Fidelma blinked at the vehemence in the young girl’s voice and then tried to make light of the matter.

‘That is hardly an exact translation of Psalm 69,’ she observed.

‘But it worked, it worked! My curse worked!’ The girl’s voice had an hysterical edge to it. ‘She must have gone up on deck soon afterwards and been swept away by God’s vengeful hand.’

‘I think not,’ replied Fidelma dryly. ‘If there was any hand in it, it was a human hand.’

Sister Gorman regarded her for a moment and then had an abrupt change of emotion. There was suspicion in her eyes.

‘What do you mean? I thought everyone said that she was swept overboard.’

Fidelma realised that she had let slip more than she had intended.

‘I merely meant that your curse and invocation were not responsible.’

Sister Gorman considered that for a moment.

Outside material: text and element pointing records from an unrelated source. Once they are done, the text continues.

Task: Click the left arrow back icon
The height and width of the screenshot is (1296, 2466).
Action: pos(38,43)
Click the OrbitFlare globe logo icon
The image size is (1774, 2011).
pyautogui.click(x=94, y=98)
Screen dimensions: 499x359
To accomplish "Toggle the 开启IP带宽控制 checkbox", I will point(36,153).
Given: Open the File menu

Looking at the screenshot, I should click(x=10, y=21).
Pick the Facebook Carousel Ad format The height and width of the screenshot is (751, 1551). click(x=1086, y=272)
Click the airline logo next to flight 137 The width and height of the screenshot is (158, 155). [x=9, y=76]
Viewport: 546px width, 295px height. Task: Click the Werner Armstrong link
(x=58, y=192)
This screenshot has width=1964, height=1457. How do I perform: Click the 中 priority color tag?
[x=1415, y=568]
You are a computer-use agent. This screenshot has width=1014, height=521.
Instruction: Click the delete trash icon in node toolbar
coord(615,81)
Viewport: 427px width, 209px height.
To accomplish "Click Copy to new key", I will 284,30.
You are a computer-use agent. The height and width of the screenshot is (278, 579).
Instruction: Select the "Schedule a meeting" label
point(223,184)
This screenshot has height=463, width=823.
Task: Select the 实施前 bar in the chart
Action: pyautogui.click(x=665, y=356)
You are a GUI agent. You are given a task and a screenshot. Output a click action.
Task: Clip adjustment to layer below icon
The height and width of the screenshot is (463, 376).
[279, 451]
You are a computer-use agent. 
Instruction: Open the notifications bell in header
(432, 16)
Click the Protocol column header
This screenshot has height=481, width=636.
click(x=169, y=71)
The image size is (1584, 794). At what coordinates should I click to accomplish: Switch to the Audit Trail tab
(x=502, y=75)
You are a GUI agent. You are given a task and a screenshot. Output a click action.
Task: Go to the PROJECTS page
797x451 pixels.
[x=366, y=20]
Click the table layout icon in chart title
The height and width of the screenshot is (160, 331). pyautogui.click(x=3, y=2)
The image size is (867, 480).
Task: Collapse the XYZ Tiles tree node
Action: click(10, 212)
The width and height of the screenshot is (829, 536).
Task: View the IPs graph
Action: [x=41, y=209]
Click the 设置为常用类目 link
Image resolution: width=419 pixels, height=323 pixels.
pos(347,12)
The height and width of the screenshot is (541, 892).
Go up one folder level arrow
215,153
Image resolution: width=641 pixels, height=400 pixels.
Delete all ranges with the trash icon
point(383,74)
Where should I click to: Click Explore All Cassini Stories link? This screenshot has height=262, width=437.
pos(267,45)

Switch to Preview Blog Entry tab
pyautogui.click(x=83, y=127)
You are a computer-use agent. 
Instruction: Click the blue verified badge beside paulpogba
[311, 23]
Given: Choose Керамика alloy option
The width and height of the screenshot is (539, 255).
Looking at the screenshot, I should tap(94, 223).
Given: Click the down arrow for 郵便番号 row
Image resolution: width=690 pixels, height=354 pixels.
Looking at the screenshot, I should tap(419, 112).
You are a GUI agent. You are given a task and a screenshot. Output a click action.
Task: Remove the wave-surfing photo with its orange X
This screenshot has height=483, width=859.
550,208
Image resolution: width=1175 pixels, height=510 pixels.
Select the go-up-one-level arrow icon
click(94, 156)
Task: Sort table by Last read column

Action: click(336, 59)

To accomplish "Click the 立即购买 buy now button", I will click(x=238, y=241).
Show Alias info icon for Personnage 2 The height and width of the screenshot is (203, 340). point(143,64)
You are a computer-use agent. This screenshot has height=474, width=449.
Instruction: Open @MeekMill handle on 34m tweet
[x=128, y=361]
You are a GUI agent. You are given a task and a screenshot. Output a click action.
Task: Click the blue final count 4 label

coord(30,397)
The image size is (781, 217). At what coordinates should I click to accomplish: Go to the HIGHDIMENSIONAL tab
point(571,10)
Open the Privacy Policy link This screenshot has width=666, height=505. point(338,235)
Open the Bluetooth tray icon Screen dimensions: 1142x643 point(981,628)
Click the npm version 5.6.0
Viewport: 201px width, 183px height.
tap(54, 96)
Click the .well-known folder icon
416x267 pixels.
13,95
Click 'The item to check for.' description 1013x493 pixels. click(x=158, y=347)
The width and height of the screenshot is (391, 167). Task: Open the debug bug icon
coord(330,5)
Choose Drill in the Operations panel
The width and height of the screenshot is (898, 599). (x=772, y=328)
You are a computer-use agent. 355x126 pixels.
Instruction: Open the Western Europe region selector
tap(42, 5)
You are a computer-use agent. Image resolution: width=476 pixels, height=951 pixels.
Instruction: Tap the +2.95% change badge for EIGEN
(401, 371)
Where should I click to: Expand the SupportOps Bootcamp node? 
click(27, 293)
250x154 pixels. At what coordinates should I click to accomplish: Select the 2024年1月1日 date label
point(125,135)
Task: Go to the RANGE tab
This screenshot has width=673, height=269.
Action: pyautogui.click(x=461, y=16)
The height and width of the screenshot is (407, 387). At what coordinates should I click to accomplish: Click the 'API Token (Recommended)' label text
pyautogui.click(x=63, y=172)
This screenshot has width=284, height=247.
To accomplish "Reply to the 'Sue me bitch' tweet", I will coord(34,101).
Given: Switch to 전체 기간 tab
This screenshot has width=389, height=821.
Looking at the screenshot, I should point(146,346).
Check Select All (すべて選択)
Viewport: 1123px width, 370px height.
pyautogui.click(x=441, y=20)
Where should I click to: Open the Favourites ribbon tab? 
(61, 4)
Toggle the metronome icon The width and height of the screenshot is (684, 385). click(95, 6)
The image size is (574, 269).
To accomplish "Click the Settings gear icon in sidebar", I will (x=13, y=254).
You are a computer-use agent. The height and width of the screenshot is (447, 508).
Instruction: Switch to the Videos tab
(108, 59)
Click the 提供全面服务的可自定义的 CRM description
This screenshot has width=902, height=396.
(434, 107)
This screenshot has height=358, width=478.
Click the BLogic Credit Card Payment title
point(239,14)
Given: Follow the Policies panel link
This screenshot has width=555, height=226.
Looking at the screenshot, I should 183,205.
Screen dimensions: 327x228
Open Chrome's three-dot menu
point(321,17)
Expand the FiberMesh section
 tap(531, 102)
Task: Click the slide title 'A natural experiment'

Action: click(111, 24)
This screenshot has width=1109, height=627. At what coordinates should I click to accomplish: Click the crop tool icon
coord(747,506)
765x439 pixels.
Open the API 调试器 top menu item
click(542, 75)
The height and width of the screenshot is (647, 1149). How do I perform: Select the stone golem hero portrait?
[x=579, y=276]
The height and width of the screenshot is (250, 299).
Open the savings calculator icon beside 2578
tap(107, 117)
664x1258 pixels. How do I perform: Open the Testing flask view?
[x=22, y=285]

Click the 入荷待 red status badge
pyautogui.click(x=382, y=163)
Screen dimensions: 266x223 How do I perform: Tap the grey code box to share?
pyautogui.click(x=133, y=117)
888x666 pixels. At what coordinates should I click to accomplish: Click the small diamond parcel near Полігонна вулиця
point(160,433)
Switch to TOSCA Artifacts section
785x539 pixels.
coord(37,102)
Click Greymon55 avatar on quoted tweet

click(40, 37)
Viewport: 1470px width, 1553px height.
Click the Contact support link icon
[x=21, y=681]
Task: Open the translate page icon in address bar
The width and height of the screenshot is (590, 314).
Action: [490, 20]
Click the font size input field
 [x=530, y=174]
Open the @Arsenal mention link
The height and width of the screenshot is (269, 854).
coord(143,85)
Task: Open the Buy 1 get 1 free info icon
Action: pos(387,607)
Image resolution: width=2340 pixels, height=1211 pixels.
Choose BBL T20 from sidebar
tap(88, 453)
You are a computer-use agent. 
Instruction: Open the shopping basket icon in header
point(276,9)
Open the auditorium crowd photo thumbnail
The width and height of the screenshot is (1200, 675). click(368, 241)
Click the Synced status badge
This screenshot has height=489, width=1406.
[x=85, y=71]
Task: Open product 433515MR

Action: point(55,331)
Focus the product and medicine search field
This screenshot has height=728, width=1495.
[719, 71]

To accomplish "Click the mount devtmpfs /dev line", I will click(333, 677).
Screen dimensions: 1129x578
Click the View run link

‘But a curse is a terrible thing and I must atone for my sin. Yet I cannot do so by forgiving Sister Muirgel, nor by feeling guilt myself.’

‘Just tell me this, Sister Gorman,’ Fidelma said, beginning to feel irritable at the self-centred attitude of the girl and her attachment to abelief that one was responsible for Sister Muirgel’s death. ‘You say that you left your cabin about midnight?’

The girl inclined her head in agreement.